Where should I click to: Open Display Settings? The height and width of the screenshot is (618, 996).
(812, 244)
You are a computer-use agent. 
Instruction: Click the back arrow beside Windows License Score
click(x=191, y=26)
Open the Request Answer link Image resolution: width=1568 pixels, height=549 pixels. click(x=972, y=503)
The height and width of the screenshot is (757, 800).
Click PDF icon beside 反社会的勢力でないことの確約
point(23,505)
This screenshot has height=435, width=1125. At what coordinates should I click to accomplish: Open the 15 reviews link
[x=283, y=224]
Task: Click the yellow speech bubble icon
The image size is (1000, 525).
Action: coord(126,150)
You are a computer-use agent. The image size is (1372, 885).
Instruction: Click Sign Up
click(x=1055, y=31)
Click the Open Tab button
* * * *
→ Task requirements: Retype each record in full, please.

→ Solution to this problem:
Where should I click to: Open Display Settings? The height and width of the screenshot is (618, 996).
(812, 244)
You are a computer-use agent. 
Instruction: Click the back arrow beside Windows License Score
click(x=191, y=26)
Open the Request Answer link Image resolution: width=1568 pixels, height=549 pixels. click(x=972, y=503)
The height and width of the screenshot is (757, 800).
Click PDF icon beside 反社会的勢力でないことの確約
point(23,505)
This screenshot has height=435, width=1125. At what coordinates should I click to accomplish: Open the 15 reviews link
[x=283, y=224]
Task: Click the yellow speech bubble icon
The image size is (1000, 525).
Action: coord(126,150)
You are a computer-use agent. The image size is (1372, 885).
Instruction: Click Sign Up
click(x=1055, y=31)
Click the Open Tab button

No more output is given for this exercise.